In some embodiments, step 140 may include sub-steps 141, 143, and 149, described only in the context of first validation operation 72, although similar sub-steps may also be performed in the context of second validation operation 86. In sub-step 141, first validation operation 72 compares responses 52 returned by the first LLM 50 to the additional responses 52 returned by the first new model 70 on a per query 46 basis. In some embodiments (as described below), instead of directly comparing responses 52, the responses 52 are compared indirectly after having been processed through the second LLM 60. Thus, for example, a first query 46(1) that was sent to first LLM 50 yields a response 52(1)(a), which is then sent to second LLM 60, yielding result 62(1)(a). Similarly, the same first query 46(1) is also sent to first new model 70, yielding a response 52(1)(b), which is then sent to second LLM 60, yielding result 62(1)(b). In the same manner a second query 46(2) that was sent to first LLM 50 ultimately yields a result 62(2)(a), and the same second query 46(2) that was sent to first new model 70 ultimately yields a result 62(2)(b). Then, in sub-step 141, result 62(1)(a) is compared to result 62(1)(b), and result 62(2)(a) is compared to result 62(2)(b). In some cases (for example, in the comparison of results 62(1)(a), 62(1)(b)), the results are identical. These identical results may be ignored for the purposes of sub-step 143.

In sub-step 143, for results 62(X)(a), 62(X)(b) that are not identical for a particular query 46(X) (e.g., results 62(2)(a), 62(2)(b)), first validation operation 72 performs an adjudication operation that either assigns the first LLM 50 or the first new model 70 as producing a superior result 62 (i.e., if result 62(2)(a) is superior to result 62(2)(b)), then the adjudication operation assigns the first LLM 50 as being superior; if result 62(2)(b) is superior to result 62(2)(a)), then the adjudication operation assigns the first new model 70 as being superior). In some embodiments, sub-step 143 may include sub-steps 144-145, while in other embodiments, sub-step 143 may include sub-steps 146-147.

In sub-step 144, UI module 75 displays the query 46(X) or question 44(X) and its corresponding result 62(X)(a) and additional result 62(X)(b) (or, in an alternative embodiment, its corresponding response 52(X)(a) and additional response 52(X)(b)) to the user 41 within UI 43 on display 39.

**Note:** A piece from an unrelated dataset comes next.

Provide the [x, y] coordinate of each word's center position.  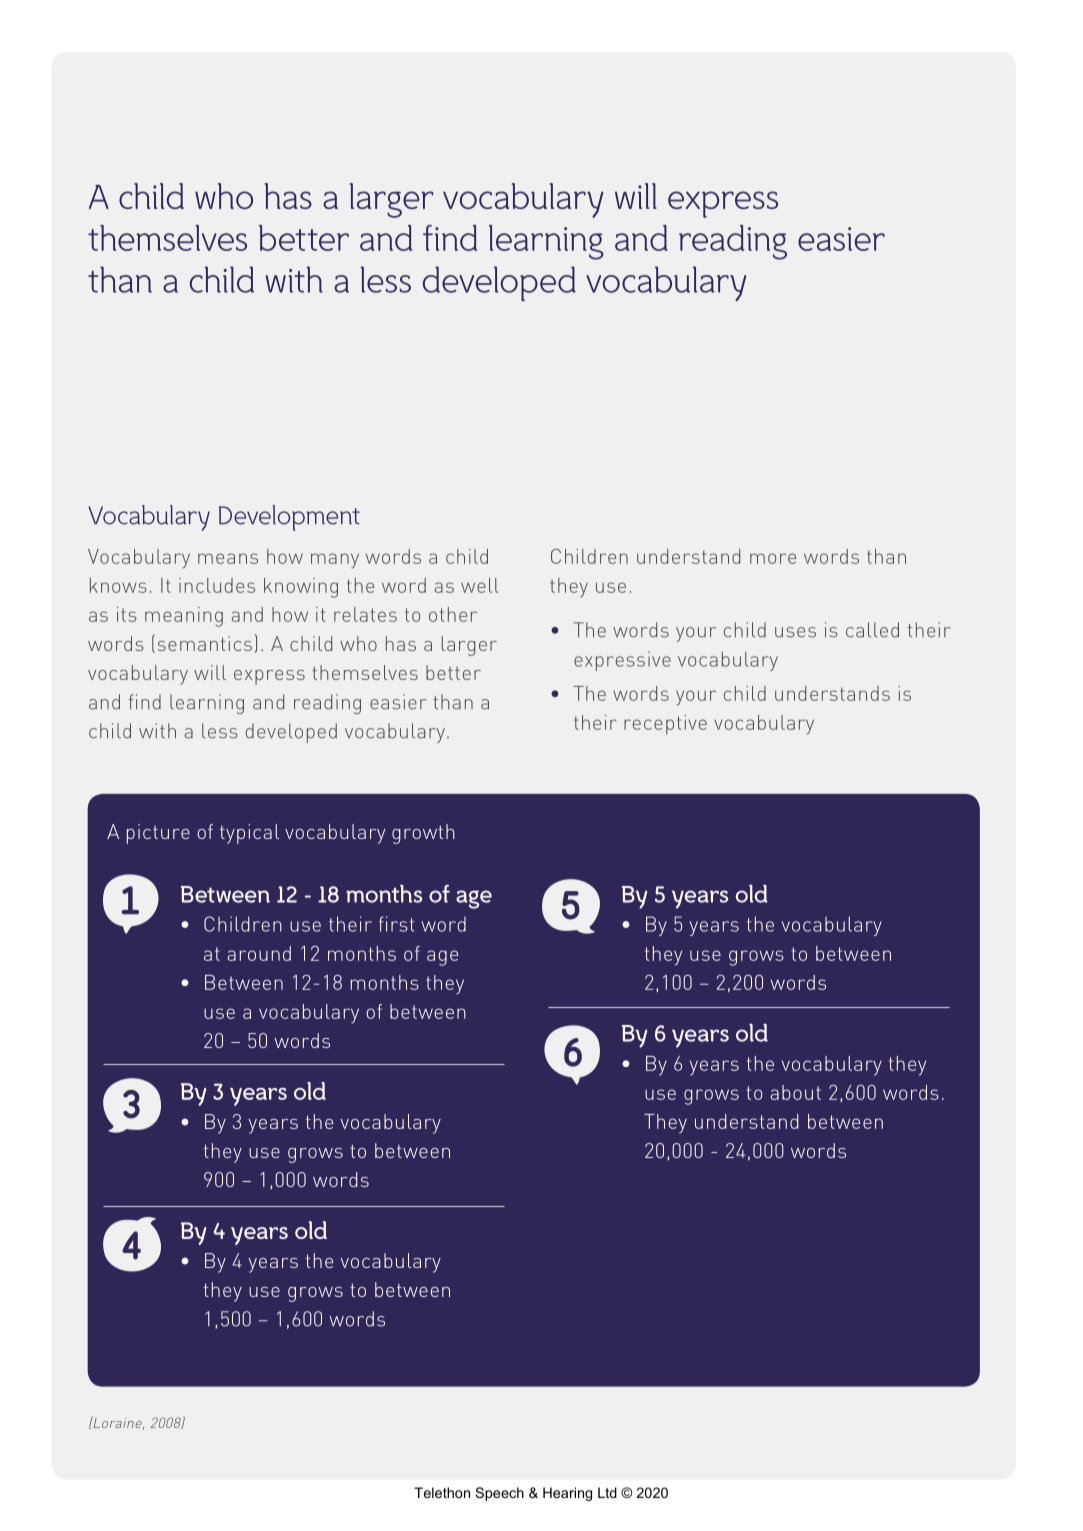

FIG. 3 depicts an example UI page 200 to be displayed within UI 43 in the context of sub-step 144. As depicted in FIG. 3, question 44(X) is shown in question box 212 (“Does the patient suffer from asthma?”). Result boxes 213 (depicted as result boxes 213(i), 213(ii), . . . , corresponding to different patients i, ii, . . . ) each display a depiction 216 of result 62(X)(a) as well as indications 218 of snippets 54 identified by response 52(X)(a) within an original LLM result box 214. A new model response box 224 displays a depiction 226 of result 62(X)(b) as well as indications 228 of snippets 54 identified within response 52(X)(b). Each patient i, ii, . . . has a corresponding document 47 (e.g., a set of clinical notes for that patient). As can be seen in result box 213(i) for patient i, although there is some overlap between the indications 218(i), 228(i), there is some disagreement between them, illustrating a difference between the performance of first LLM 50 and first new model 70. Due, in part to that difference, the depictions 216(i), 226(i) of the results 62(X)(a), 62(X)(b) for patient i also differ, with original LLM result 214(i) indicating “Maybe” and new model result 224(i) indicating “Yes.” As can be seen in result box 213(ii) for patient ii, indication 218(ii) shows that there were no snippets 54 provided by first LLM 50, while indication 228(ii) shows a single snippet 54 provided by new model 70. Due, in part to that difference, the depictions 216(ii), 226(ii) of the results 62(X)(a), 62(X)(b) for patient ii also differ, with original LLM result 214(ii) indicating “Insufficient Evidence” and new model result 224(ii) indicating “Maybe.”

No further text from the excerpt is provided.